*** Exercise inputs Section Begins ***

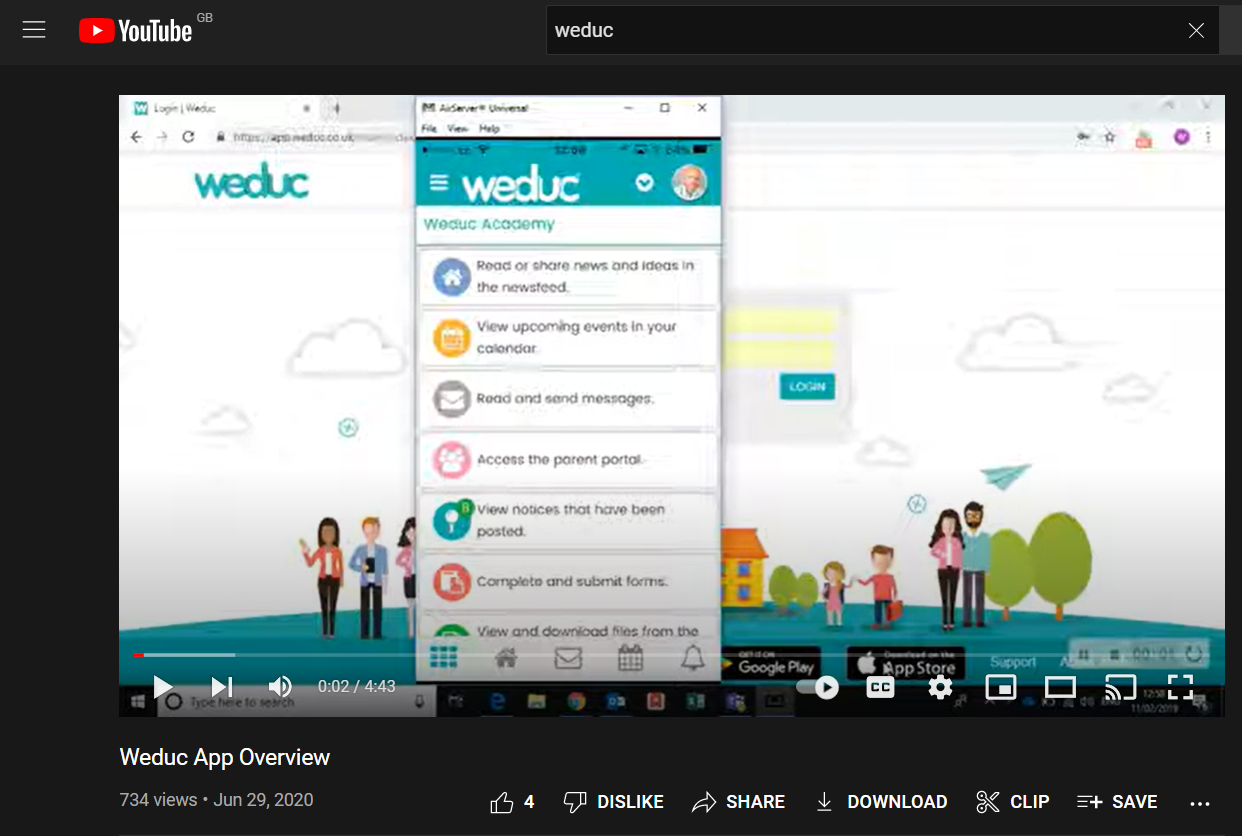
Task: Seek along the red video progress bar
Action: coord(400,655)
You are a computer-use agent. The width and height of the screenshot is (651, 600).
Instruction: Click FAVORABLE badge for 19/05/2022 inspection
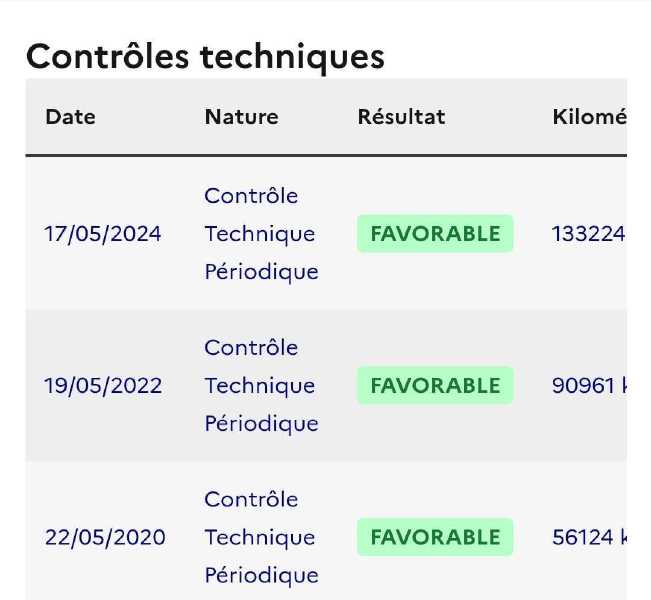tap(435, 385)
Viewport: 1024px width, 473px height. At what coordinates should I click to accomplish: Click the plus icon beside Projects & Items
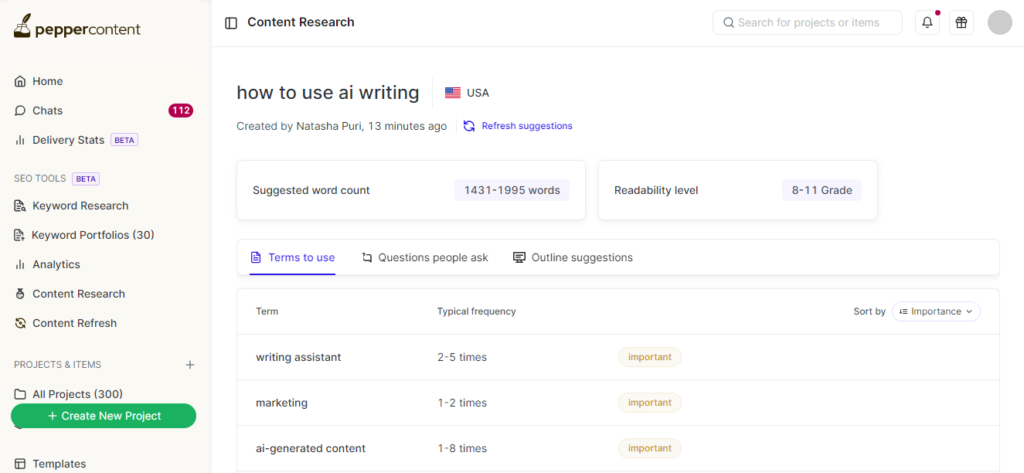[190, 365]
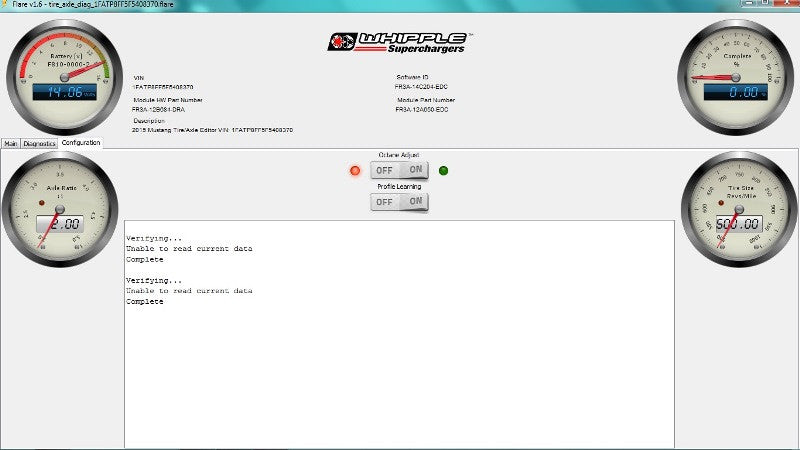800x450 pixels.
Task: Click the 14.06 volts battery readout
Action: pos(62,91)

*** Exercise inputs Section Ends ***

## Task to complete
All lines from the one containing "You are a computer-use" through the end of the entries, both ends included, should be written out exactly, with no pictures.

## Answer to this exercise
You are a computer-use agent. The width and height of the screenshot is (651, 600).
Instruction: Click FAVORABLE badge for 19/05/2022 inspection
tap(435, 385)
Viewport: 1024px width, 473px height. At what coordinates should I click to accomplish: Click the plus icon beside Projects & Items
[190, 365]
800x450 pixels.
Task: Click the 14.06 volts battery readout
Action: pos(62,91)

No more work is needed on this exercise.